Problem statement
Change every "computer-use agent" in the records below to "desktop assistant", and leave the rest of the text as it is.

Data for processing

================================

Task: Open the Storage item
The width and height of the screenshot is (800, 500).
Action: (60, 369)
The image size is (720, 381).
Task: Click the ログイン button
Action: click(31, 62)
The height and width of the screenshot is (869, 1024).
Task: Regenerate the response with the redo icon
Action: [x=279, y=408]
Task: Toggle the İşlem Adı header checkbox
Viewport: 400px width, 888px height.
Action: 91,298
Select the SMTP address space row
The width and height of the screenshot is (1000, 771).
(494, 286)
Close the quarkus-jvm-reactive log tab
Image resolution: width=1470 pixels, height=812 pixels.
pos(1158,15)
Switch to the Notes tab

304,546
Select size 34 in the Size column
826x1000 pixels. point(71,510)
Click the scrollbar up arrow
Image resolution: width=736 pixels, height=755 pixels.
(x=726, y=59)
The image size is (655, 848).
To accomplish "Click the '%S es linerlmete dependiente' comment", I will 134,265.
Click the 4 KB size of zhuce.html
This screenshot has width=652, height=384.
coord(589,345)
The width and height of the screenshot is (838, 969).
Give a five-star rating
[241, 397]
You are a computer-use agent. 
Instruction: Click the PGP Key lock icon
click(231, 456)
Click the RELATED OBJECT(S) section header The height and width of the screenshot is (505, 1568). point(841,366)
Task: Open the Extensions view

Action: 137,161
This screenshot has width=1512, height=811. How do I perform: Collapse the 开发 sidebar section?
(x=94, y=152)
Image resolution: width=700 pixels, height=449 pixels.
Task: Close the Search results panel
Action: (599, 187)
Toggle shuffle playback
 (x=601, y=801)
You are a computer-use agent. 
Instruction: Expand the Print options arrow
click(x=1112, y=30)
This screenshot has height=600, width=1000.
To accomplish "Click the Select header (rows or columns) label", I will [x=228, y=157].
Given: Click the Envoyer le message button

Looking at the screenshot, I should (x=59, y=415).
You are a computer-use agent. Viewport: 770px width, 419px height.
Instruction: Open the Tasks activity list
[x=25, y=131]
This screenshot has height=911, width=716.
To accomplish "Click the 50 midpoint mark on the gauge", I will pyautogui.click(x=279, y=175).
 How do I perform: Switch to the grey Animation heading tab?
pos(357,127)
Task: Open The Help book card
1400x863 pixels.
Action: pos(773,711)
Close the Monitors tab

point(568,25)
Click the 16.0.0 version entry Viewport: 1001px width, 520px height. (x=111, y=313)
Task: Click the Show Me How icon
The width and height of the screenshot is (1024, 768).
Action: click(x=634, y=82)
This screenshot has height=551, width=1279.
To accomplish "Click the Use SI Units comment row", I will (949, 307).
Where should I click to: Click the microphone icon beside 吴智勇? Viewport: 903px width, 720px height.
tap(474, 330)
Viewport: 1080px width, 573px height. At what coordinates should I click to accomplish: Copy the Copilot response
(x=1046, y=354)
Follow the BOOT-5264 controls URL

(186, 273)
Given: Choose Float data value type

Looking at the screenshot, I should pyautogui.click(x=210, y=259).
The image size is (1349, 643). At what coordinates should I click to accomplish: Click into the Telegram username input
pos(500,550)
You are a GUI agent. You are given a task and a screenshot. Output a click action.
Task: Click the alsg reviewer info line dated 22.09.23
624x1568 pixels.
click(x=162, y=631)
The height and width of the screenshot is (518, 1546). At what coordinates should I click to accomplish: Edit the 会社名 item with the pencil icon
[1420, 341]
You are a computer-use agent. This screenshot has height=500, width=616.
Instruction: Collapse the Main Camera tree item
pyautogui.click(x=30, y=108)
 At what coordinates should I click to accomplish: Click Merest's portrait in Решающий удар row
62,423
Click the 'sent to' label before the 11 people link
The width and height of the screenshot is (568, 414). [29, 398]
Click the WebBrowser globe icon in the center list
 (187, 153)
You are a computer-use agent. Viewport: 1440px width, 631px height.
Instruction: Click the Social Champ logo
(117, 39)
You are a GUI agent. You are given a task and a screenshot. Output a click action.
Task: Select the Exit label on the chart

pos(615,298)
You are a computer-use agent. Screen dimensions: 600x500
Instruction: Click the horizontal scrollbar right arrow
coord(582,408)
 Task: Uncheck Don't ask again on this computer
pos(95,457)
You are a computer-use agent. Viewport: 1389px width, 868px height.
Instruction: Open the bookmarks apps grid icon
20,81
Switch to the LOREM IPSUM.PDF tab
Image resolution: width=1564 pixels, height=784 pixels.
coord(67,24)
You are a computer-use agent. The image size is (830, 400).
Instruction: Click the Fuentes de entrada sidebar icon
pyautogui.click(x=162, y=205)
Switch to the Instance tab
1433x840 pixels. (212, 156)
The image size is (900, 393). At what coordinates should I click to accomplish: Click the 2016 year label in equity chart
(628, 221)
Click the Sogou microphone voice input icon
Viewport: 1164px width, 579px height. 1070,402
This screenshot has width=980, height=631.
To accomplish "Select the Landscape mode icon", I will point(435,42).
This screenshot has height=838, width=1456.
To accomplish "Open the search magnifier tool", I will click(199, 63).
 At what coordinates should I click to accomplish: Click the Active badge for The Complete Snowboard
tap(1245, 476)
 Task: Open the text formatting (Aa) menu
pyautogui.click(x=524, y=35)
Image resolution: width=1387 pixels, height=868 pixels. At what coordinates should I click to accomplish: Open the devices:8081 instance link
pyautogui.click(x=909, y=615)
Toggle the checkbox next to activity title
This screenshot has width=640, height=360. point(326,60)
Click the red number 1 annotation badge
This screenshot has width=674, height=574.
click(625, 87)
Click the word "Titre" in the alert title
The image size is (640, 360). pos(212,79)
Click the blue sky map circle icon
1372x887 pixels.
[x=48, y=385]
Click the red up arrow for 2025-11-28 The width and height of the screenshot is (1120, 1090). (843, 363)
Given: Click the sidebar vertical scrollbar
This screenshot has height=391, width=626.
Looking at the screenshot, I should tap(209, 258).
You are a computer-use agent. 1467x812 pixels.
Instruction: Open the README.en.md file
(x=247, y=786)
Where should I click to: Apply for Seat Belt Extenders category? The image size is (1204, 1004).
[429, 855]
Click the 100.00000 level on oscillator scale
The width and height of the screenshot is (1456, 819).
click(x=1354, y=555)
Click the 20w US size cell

================================

Result for this exercise
Task: Open the Storage item
The width and height of the screenshot is (800, 500).
Action: (60, 369)
The image size is (720, 381).
Task: Click the ログイン button
Action: click(31, 62)
The height and width of the screenshot is (869, 1024).
Task: Regenerate the response with the redo icon
Action: [x=279, y=408]
Task: Toggle the İşlem Adı header checkbox
Viewport: 400px width, 888px height.
Action: 91,298
Select the SMTP address space row
The width and height of the screenshot is (1000, 771).
(494, 286)
Close the quarkus-jvm-reactive log tab
Image resolution: width=1470 pixels, height=812 pixels.
pos(1158,15)
Switch to the Notes tab

304,546
Select size 34 in the Size column
826x1000 pixels. point(71,510)
Click the scrollbar up arrow
Image resolution: width=736 pixels, height=755 pixels.
(x=726, y=59)
The image size is (655, 848).
To accomplish "Click the '%S es linerlmete dependiente' comment", I will 134,265.
Click the 4 KB size of zhuce.html
This screenshot has width=652, height=384.
coord(589,345)
The width and height of the screenshot is (838, 969).
Give a five-star rating
[241, 397]
You are a desktop assistant. 
Instruction: Click the PGP Key lock icon
click(231, 456)
Click the RELATED OBJECT(S) section header The height and width of the screenshot is (505, 1568). point(841,366)
Task: Open the Extensions view

Action: 137,161
This screenshot has width=1512, height=811. How do I perform: Collapse the 开发 sidebar section?
(x=94, y=152)
Image resolution: width=700 pixels, height=449 pixels.
Task: Close the Search results panel
Action: (599, 187)
Toggle shuffle playback
 (x=601, y=801)
You are a desktop assistant. 
Instruction: Expand the Print options arrow
click(x=1112, y=30)
This screenshot has height=600, width=1000.
To accomplish "Click the Select header (rows or columns) label", I will [x=228, y=157].
Given: Click the Envoyer le message button

Looking at the screenshot, I should (x=59, y=415).
You are a desktop assistant. Viewport: 770px width, 419px height.
Instruction: Open the Tasks activity list
[x=25, y=131]
This screenshot has height=911, width=716.
To accomplish "Click the 50 midpoint mark on the gauge", I will pyautogui.click(x=279, y=175).
 How do I perform: Switch to the grey Animation heading tab?
pos(357,127)
Task: Open The Help book card
1400x863 pixels.
Action: pos(773,711)
Close the Monitors tab

point(568,25)
Click the 16.0.0 version entry Viewport: 1001px width, 520px height. (x=111, y=313)
Task: Click the Show Me How icon
The width and height of the screenshot is (1024, 768).
Action: click(x=634, y=82)
This screenshot has height=551, width=1279.
To accomplish "Click the Use SI Units comment row", I will (949, 307).
Where should I click to: Click the microphone icon beside 吴智勇? Viewport: 903px width, 720px height.
tap(474, 330)
Viewport: 1080px width, 573px height. At what coordinates should I click to accomplish: Copy the Copilot response
(x=1046, y=354)
Follow the BOOT-5264 controls URL

(186, 273)
Given: Choose Float data value type

Looking at the screenshot, I should pyautogui.click(x=210, y=259).
The image size is (1349, 643). At what coordinates should I click to accomplish: Click into the Telegram username input
pos(500,550)
You are a GUI agent. You are given a task and a screenshot. Output a click action.
Task: Click the alsg reviewer info line dated 22.09.23
624x1568 pixels.
click(x=162, y=631)
The height and width of the screenshot is (518, 1546). At what coordinates should I click to accomplish: Edit the 会社名 item with the pencil icon
[1420, 341]
You are a desktop assistant. This screenshot has height=500, width=616.
Instruction: Collapse the Main Camera tree item
pyautogui.click(x=30, y=108)
 At what coordinates should I click to accomplish: Click Merest's portrait in Решающий удар row
62,423
Click the 'sent to' label before the 11 people link
The width and height of the screenshot is (568, 414). [29, 398]
Click the WebBrowser globe icon in the center list
 (187, 153)
You are a desktop assistant. Viewport: 1440px width, 631px height.
Instruction: Click the Social Champ logo
(117, 39)
You are a GUI agent. You are given a task and a screenshot. Output a click action.
Task: Select the Exit label on the chart

pos(615,298)
You are a desktop assistant. Screen dimensions: 600x500
Instruction: Click the horizontal scrollbar right arrow
coord(582,408)
 Task: Uncheck Don't ask again on this computer
pos(95,457)
You are a desktop assistant. Viewport: 1389px width, 868px height.
Instruction: Open the bookmarks apps grid icon
20,81
Switch to the LOREM IPSUM.PDF tab
Image resolution: width=1564 pixels, height=784 pixels.
coord(67,24)
You are a desktop assistant. The image size is (830, 400).
Instruction: Click the Fuentes de entrada sidebar icon
pyautogui.click(x=162, y=205)
Switch to the Instance tab
1433x840 pixels. (212, 156)
The image size is (900, 393). At what coordinates should I click to accomplish: Click the 2016 year label in equity chart
(628, 221)
Click the Sogou microphone voice input icon
Viewport: 1164px width, 579px height. 1070,402
This screenshot has width=980, height=631.
To accomplish "Select the Landscape mode icon", I will point(435,42).
This screenshot has height=838, width=1456.
To accomplish "Open the search magnifier tool", I will click(199, 63).
 At what coordinates should I click to accomplish: Click the Active badge for The Complete Snowboard
tap(1245, 476)
 Task: Open the text formatting (Aa) menu
pyautogui.click(x=524, y=35)
Image resolution: width=1387 pixels, height=868 pixels. At what coordinates should I click to accomplish: Open the devices:8081 instance link
pyautogui.click(x=909, y=615)
Toggle the checkbox next to activity title
This screenshot has width=640, height=360. point(326,60)
Click the red number 1 annotation badge
This screenshot has width=674, height=574.
click(625, 87)
Click the word "Titre" in the alert title
The image size is (640, 360). pos(212,79)
Click the blue sky map circle icon
1372x887 pixels.
[x=48, y=385]
Click the red up arrow for 2025-11-28 The width and height of the screenshot is (1120, 1090). (843, 363)
Given: Click the sidebar vertical scrollbar
This screenshot has height=391, width=626.
Looking at the screenshot, I should tap(209, 258).
You are a desktop assistant. 1467x812 pixels.
Instruction: Open the README.en.md file
(x=247, y=786)
Where should I click to: Apply for Seat Belt Extenders category? The image size is (1204, 1004).
[429, 855]
Click the 100.00000 level on oscillator scale
The width and height of the screenshot is (1456, 819).
click(x=1354, y=555)
Click the 20w US size cell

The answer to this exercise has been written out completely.